To understand Blairism and its lessons for Keir Starmer, I go to Trimdon, a former pit village near Darlington where, on May 11, 1983, Tony Blair knocked on John Burton’s door. Burton was a teacher and the secretary of the Trimdon Labour branch. Sedgefield was the only constituency in Britain not to have chosen a Labour candidate. Blair was looking for a seat.
It was the final of European Cup, Burton tells me, sitting in his living room with Paul Trippett, who was also there that night. They made Blair watch the match; then they talked. “No disrespect to the MPs round here in the Seventies, but they were cannon fodder,” says Trippett. “They put their hand up at the right time and it was a culture of booze and not getting very much done. And all of a sudden there’s this young lad and he’s a breath of fresh air”. Burton adds: “If you were normally wanting a seat, you tell people what they want to hear. But he didn’t.”

:: Tasks for this exercise ::
A: List every person named in the passage about Blair in Trimdon.
B: Copy out the passage about Blair in Trimdon word for word, starting at "To understand Blairism" and ending at "for a seat.".

:: Dataset extract ::
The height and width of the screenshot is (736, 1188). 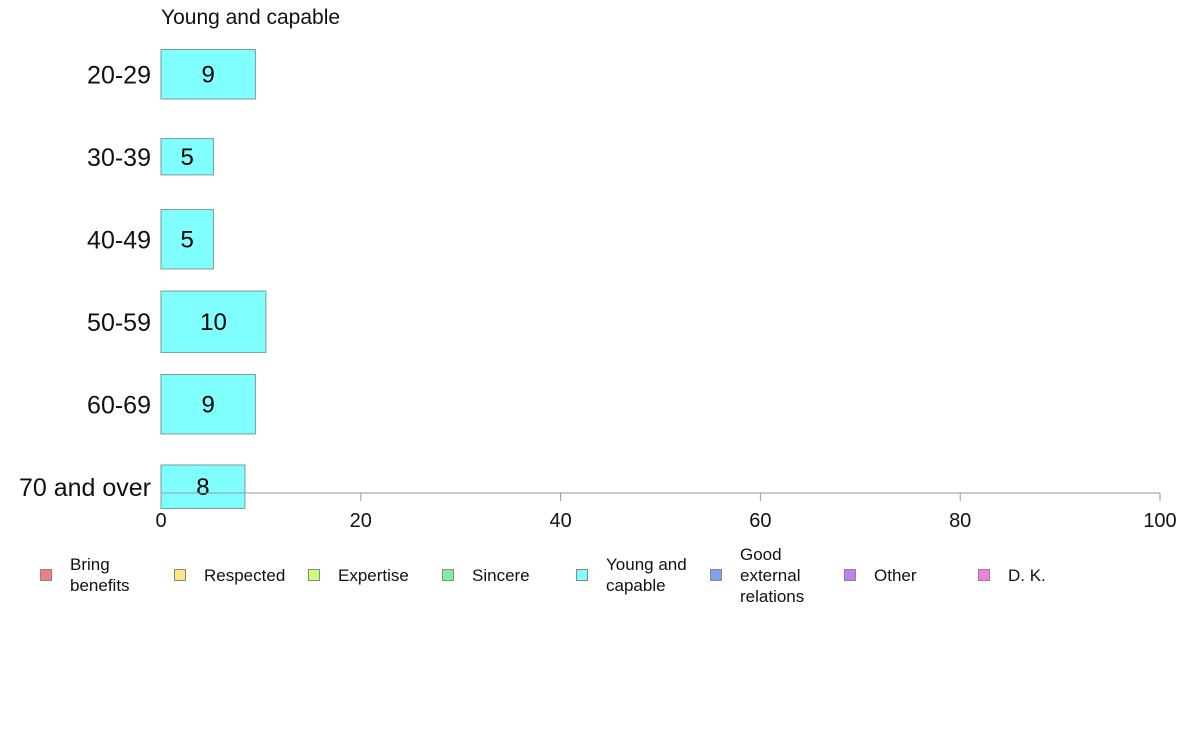 I want to click on legend-item: Respected, so click(x=239, y=575).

:: Your written answers ::
A: Keir Starmer, Tony Blair, John Burton, Paul Trippett

B:
To understand Blairism and its lessons for Keir Starmer, I go to Trimdon, a former pit village near Darlington where, on May 11, 1983, Tony Blair knocked on John Burton’s door. Burton was a teacher and the secretary of the Trimdon Labour branch. Sedgefield was the only constituency in Britain not to have chosen a Labour candidate. Blair was looking for a seat.